Goal: Copy the material verbatim, from its beginning through the line that contains "Looking at the screenshot, I should coord(159,87).", including that line.

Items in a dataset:
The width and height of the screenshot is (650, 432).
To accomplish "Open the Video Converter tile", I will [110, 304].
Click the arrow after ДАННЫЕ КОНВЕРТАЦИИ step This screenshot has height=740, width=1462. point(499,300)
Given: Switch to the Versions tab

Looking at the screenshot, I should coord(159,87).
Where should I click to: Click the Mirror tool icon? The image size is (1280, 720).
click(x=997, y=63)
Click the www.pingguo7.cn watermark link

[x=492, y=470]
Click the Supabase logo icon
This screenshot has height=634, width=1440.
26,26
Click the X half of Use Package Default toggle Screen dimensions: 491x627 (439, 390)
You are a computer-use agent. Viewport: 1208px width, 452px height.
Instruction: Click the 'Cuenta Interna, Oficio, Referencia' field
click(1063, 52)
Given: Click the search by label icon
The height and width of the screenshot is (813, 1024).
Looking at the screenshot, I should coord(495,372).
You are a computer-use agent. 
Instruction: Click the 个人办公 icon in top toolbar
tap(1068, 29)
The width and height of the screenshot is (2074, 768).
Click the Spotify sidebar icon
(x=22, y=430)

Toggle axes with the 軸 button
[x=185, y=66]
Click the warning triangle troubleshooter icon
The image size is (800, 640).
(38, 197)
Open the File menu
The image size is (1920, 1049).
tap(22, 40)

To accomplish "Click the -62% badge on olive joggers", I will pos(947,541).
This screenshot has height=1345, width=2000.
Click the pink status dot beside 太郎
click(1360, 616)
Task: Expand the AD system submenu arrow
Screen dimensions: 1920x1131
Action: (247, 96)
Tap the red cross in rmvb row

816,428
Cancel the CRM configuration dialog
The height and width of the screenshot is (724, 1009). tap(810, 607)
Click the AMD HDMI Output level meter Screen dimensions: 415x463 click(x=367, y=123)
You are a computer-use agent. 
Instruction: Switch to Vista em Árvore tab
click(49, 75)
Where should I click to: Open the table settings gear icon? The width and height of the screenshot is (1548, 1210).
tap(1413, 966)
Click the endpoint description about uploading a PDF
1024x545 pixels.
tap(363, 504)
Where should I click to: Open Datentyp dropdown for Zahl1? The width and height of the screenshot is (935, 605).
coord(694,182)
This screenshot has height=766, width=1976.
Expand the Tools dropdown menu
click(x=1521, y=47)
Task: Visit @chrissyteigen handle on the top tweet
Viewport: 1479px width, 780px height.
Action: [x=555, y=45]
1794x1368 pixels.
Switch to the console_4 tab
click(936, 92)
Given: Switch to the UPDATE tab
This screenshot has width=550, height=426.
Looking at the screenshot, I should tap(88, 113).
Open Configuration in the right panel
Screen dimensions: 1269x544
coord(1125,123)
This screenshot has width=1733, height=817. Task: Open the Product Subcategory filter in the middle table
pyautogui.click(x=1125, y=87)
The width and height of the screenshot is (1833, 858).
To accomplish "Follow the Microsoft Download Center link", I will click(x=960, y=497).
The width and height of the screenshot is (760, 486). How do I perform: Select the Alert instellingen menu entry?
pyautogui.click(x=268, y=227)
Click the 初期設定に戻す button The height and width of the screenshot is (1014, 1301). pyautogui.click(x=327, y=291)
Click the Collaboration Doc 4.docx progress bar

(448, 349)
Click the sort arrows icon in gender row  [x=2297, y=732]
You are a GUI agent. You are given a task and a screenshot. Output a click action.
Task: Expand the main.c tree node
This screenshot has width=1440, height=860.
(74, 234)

Output for this exercise:
The width and height of the screenshot is (650, 432).
To accomplish "Open the Video Converter tile", I will [110, 304].
Click the arrow after ДАННЫЕ КОНВЕРТАЦИИ step This screenshot has height=740, width=1462. point(499,300)
Given: Switch to the Versions tab

Looking at the screenshot, I should coord(159,87).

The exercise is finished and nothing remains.